He was struck, too, by the reflection that savage nature was not by any means such a fine and noble spectacle as some delight to represent it. He found it a poor, greasy, paint-plastered, miserable thing enough; but a very little way above the beasts in most respects; in many customs a long way below them. It occurred to him that the ‘Big Bird,’ or the ‘Blue Fish,’ or any of the other Braves, was but a troublesome braggart after all; making a mighty whooping and holloaing about nothing particular, doing very little for science, not much more than the monkeys for art, scarcely anything worth mentioning for letters, and not often making the world greatly better than he found it. Civilisation, Mr.
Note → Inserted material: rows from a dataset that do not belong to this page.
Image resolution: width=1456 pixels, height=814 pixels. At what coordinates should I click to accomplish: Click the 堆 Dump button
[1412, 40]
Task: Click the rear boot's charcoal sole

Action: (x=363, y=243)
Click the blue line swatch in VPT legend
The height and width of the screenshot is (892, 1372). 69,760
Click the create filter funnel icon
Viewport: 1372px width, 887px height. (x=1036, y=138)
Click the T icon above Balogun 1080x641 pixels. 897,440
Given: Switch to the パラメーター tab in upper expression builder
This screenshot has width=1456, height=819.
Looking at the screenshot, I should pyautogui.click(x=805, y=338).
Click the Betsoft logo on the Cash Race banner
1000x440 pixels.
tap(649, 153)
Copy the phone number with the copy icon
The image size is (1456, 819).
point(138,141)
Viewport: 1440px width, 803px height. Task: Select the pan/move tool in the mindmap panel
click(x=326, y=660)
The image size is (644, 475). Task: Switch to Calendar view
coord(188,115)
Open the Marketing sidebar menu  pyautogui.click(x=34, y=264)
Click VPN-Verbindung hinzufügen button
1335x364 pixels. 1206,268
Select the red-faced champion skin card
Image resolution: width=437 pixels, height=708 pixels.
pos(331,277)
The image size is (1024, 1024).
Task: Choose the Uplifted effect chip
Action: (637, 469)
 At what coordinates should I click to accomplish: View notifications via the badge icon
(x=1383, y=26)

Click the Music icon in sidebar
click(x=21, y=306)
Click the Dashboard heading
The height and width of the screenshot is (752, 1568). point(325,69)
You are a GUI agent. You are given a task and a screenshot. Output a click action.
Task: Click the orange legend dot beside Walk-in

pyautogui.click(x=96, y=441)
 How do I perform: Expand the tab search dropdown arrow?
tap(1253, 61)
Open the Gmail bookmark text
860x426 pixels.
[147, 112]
Booley concluded, was, on the whole, with all its blemishes, a more imposing sight, and a far better thing to stand by.
Mr. Booley’s observations of the celestial bodies, on this voyage, were principally confined to the discovery of the alarming fact, that light had altogether departed from the moon; which presented the appearance of a white dinner-plate. The clouds, too, conducted themselves in an extraordinary manner, and assumed the most eccentric forms, while the sun rose and set in a very reckless way. On his return to his native country, however, he had the satisfaction of finding all these things as usual.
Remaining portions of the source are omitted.